Well, so I would just be so free about hugging people, hello or good bye.
And I began to notice weird uncomfortable energy coming from men, really invasive, sexual energy. It was very upsetting because I had to end some friendships and put up strong boundaries. I was upset that I felt I needed to change my free and loving behavior and generous smiles.
Then the light dawned on me. Those who were raised with out hugs and cuddling would see and feel this as sexual rather that nurturing and loving. They did not have a frame of reference for that other than ‘sexual’. It made sense. I asked a few men and women about it and they agreed. So with the expanded understanding, I became very careful about who I chose to hug and smile at. Well, it solved the problem.

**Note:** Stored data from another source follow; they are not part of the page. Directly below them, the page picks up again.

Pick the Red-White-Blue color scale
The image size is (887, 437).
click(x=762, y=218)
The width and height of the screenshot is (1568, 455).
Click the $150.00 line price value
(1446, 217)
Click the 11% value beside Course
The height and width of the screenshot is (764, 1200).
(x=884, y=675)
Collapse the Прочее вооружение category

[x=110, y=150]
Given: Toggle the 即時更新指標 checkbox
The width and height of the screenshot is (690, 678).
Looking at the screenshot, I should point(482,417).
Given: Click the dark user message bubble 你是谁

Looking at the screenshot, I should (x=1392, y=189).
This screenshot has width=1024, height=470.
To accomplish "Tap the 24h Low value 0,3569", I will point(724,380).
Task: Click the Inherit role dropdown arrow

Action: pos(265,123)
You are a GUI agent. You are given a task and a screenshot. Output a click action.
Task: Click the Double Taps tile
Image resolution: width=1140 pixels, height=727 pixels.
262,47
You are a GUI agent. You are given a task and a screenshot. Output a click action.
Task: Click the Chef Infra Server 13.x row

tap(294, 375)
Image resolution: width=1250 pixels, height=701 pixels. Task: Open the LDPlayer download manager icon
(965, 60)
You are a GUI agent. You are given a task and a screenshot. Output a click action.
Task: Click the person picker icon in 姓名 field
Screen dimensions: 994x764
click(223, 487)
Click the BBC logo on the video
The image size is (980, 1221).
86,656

It also reminds me of my bed. My Bed is a family / friend bed. Pretty much my inner circle is welcome to plop down any time. I guess it’s like the baths in Japan, social not sexual. People who have not had that experiential reality or expanded understanding would automatically assume that it’s is ‘sexual’. I get this now.
I was sitting with Will my son and his friend Damon, eating lunch, during the move. I asked which bed should I get rid of and they both agreed my king bed was the most comfortable. I said, “Oh yeah you’ve been in my bed too Damon!” Will would bring his friends in and if I was reading in bed they'd just sit and talk or lay down. They have been in sis Noelle’s bed too. Well to some that probably sounds a little weird. I had to laugh at the thought of how many of the kids friends have been on my bed.
So I guess it a good conversation to have with people.